根元から倒れている木を飛び越え、深く跡が残っている馬車の轍や馬の足跡を頼りに雨の中を走り続けていた優がタイムの視界を確認すると、景色が変わっている事に気が付き木陰へと移動する。持ってきた雨合羽は用途を成さず、むしろ走るのに邪魔でさっさと仕舞った。濡れた髪をかきあげ両手を振って雫を飛ばすと、ノートを確認する。どうしたって濡れてしまうのだが、できるだけ濡らさない様にしようとする辺り優らしい。
ノートとタイムの視界を確認し、自分が来た道が正しかった事に優は小さく拳を握ると、ノートを仕舞い駆けだした。鼻から吸った空気は冷たく泥臭い。森の中の、雨でぐしゃぐしゃの道を走っていると、ここが別の世界だという事を忘れそうだ。
ロストナンバーになって数年、何度も世界を行き来して依頼を受け、様々な物事を見聞きしてきた。狼狽せず、どんな物事にも対処し、それなりの行動が出来る様になった。それでもニュースやネットで災害写真を見れば気落ちする。ケイハが滅びの道を進んでいる世界だと聞き、優はこの依頼に参加する事を決めた。壱番世界も滅びへと進んでおり、ケイハを救う事で壱番世界を、これから先多くの世界も救う方法へと繋がるのならと、思ったからだ。
森を抜け、開けた道の先に小屋が見え、近くまで行き様子を伺おうと思うと同時に小屋の側に人影を見つけた。優と同じく相手も気がついたらしく優へと近づいてくる。失敗した、と優が悔やんでいると、声をあげ駆け寄ってきた人は羽織っていたローブを脱ぎ優に着せてくれた。
「君! 大丈夫か! 一人か? さぁ、こちらに」
「いえ、あの」
 予想外の事に戸惑いながらも、優は落ち着いて相手を観察した。大きな兜と細身の剣が腰に下がっている。雨に濡れた洋服も白く、細かな刺繍が施されているがどこも肘や膝のあたりから泥だらけだ。

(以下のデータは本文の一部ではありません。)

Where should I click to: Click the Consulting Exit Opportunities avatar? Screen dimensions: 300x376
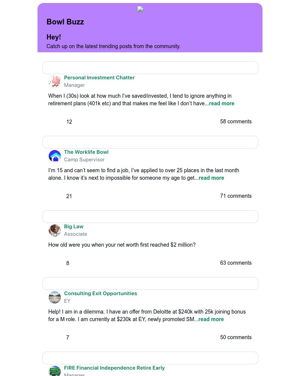[x=55, y=297]
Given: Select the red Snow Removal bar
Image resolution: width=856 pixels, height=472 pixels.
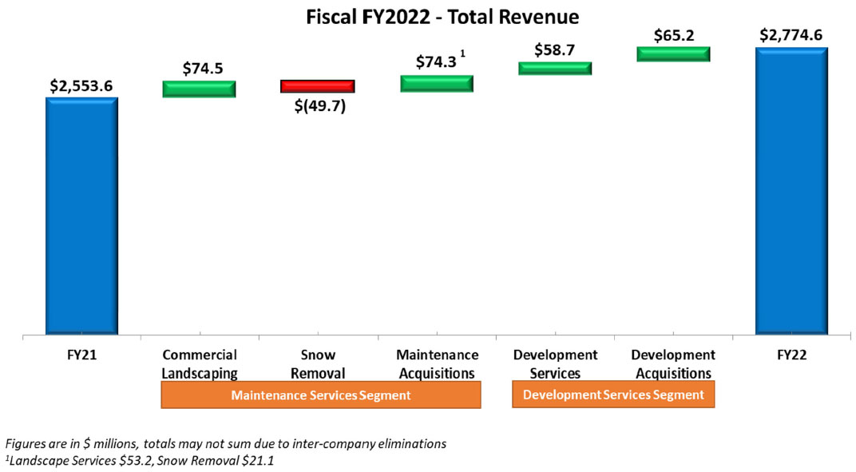Looking at the screenshot, I should tap(317, 86).
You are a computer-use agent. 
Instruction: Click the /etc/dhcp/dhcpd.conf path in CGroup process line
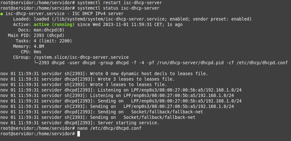(262, 63)
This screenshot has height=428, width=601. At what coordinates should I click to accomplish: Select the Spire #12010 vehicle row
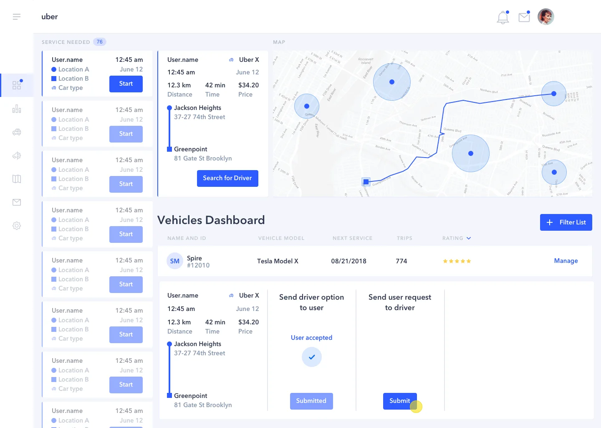tap(375, 261)
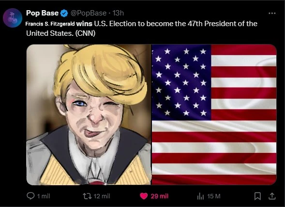Click the retweet arrows icon

click(x=87, y=196)
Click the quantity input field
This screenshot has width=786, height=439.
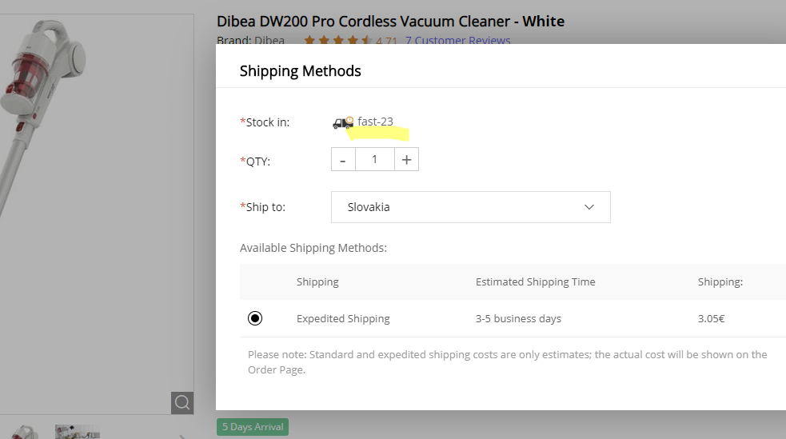[374, 160]
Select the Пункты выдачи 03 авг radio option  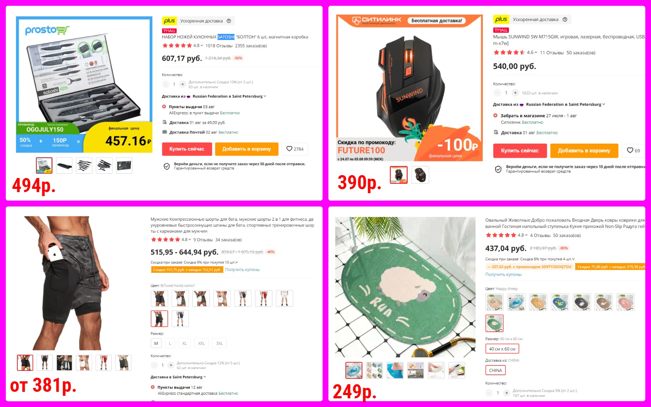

優に着せてくれたローブも全て、本当は眩しい程白いのだろう。遠慮しなくていい、と耳に届く声やローブ越しに肩に置かれた手も、兜の奥に見える顔からも優しそうな印象を受ける。困惑した様子で控えめだが優が断り続けていると、彼女は誰か一緒にいたのかと聞いてくる。
「いる、といえばいるんじゃがの」
 声が聞こえ振り返ると森の入口にアコルがいた。優が名を呼ぶより早く、木の幹より太い胴を持つ巨大な蛇を見た彼女が優の体を引き寄せ、腰に下げていた剣に手をかける。泥水を踏む足音が幾つか重なりあった。雨に叩かれる木葉の音だけ響く中、優は引き寄せられた腕を強く掴んだままゆっくり視線を動かすと、泥道に残る自分の足跡をなぞればアコルが同じ場所に変わらぬ姿でいると、安堵の息を吐いた。剣を抜こうとする腕の震えを感じ、優はまた視線を動かす。何時の間にか現れた清闇が柄の先端を掌で抑えている。本来の姿が黒竜である清闇には足跡も残さず現れるくらい造作もない。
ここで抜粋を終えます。